Nous sommes invités pour la soirée (c'est à dire à 15H00..) au Lycée de Pamela, une amie de Thalita, pour la présentation du trophée "International Gold Star For Quality" à l'école privée Kouvahey. Discours, long discours et re-long discours, en présence de la créme des ministres Togolais, avec en interméde des stars de la chanson de Lomé, rappeurs, boys band et gospel guest star. Chiant.

Bien plus sympa : la visite du lycée, à la rencontre des éléves, en ballade dans les salles de classe et quelques photos et discussions sympas... Les photos sont en bas.

C e soir (le vrai soir, cette fois, quand vient la nuit..), je suis invité par mon ami Olivier à diner chez lui. On passe acheter quelques bières, et deux poivrots débouchent pour moi une bouteille de sirop, sur laquelle je lis des inscriptions en arabe!? On me propose de gouter le "gin africain". Je refuse d'abord, en prétextant qu'il est tôt, que je veux pas attaquer si fort. Olivier se sert alors un demi-verre, qu'il boit cul sec. Le poivrot numéro un se sert également. Je suis au moins rassuré : le produit n'est pas mortel pour eux. Je me sers donc un demi-verre et l'avale cul sec, à leur grand étonnement. Bon, c'est classique, une sorte d'éther qui te nettoye l'oeusophage, tu sens encore le liquide dans ton estomac aprés un bon quart d'heure. Marrant, mais j'en boirais pas tous les jours. Moins marrant, ces abrutis m'ajoutent 150 CFA sur la note pour cette bouteille de sirop. Sur le principe, c'est abusé : ils m'invitent et c'est moi qui paye. En définitive, c'est moi le blanc, j'accepte donc de payer, mais la méthode est douteuse.

Soudain, poivrot numéro deux lache : "Alors Olivier, celui la, il va te faire ton papier pour aller en France?"
Classique, encore une fois. Je sais déjà. L'histoire se répéte. Je préfère donc clarifier les choses. Je lui dis dis clairement que ce n'est pas le premier à vouloir de moi ce genre de papier. Seulement, je ne réside plus en France depuis deux ans, et quand bien même, je ne le connais pas assez pour prendre ce genre d'engagements.
Il dit qu'il comprend, et on continue la soirée comme deux amis, sans plus en parler.
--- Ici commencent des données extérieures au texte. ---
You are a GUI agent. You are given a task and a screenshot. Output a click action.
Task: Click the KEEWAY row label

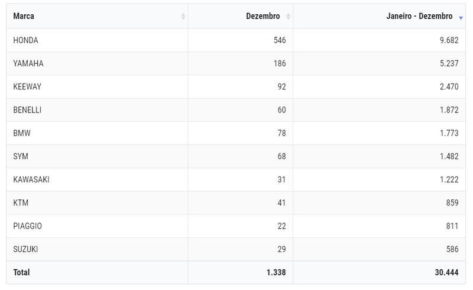click(x=27, y=86)

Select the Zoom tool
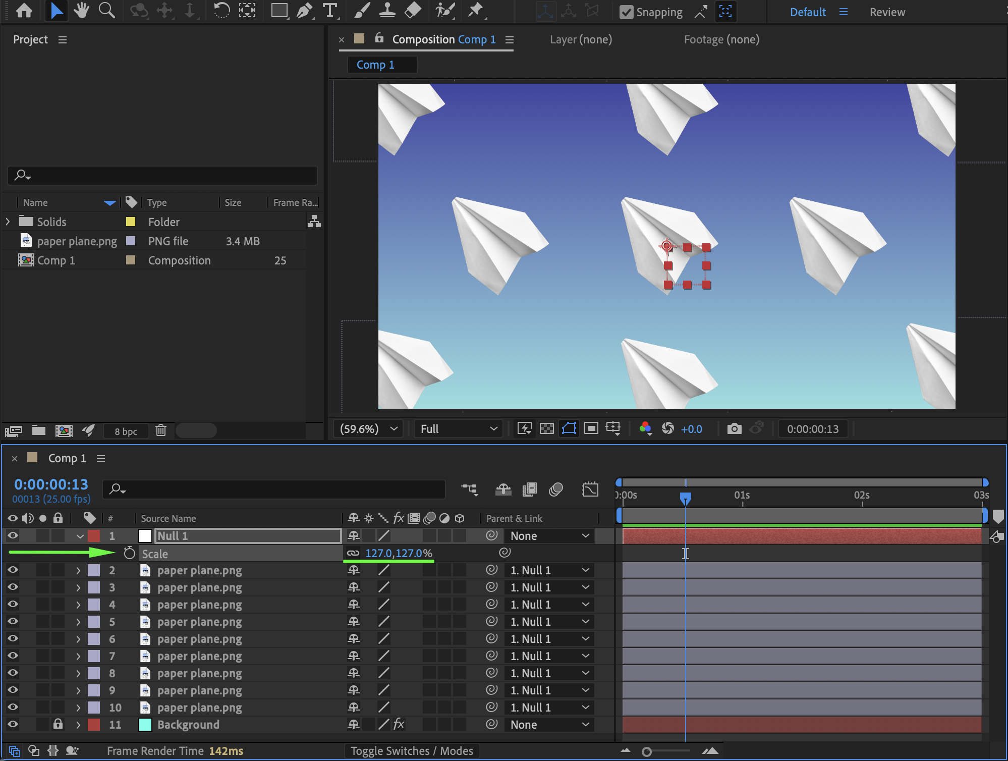click(x=106, y=11)
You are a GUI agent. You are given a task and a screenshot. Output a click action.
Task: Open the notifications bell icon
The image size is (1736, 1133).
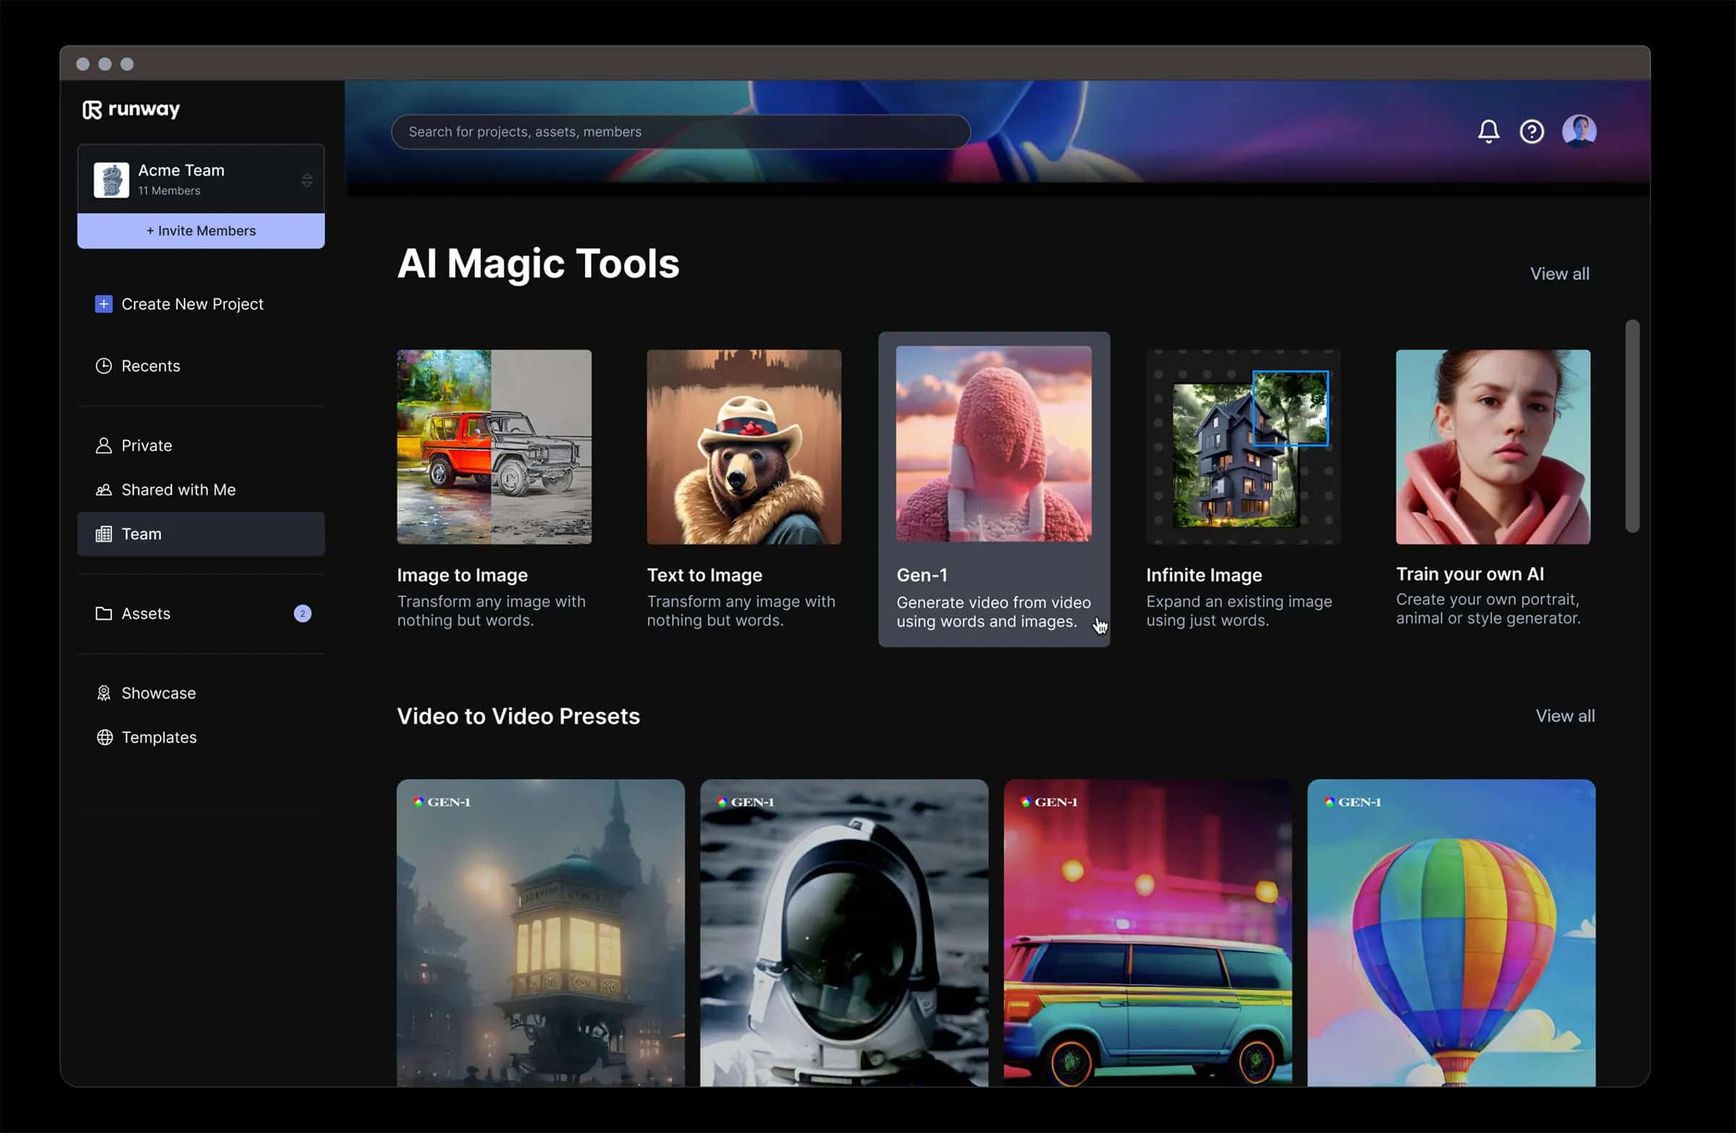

En compagnie de son frére, et de quelques amis, je goute à un plat typique : pâte (sorte de purée), que je mélange en m'aidant des doigts à une sauce locale, à base d'une sorte d'herbes-épinards, dans laquelle baignent des morceaux de poulets braisés et de poissons fumés, le tout bien épicé et gluant..

Un peu étrange, mais trés bon, assez relevé et pour le moins nouveau pour moi. Pour être tout à fait juste, je crois que le coté gluant de la chose est assez difficile à accepter pour nos habitudes européennes. Quand je lève ma bouchée du plat, un long fil entre bave et morve relie ma main à l'assiette.. Dommage, je n'avais pas mon appareil photo.. :)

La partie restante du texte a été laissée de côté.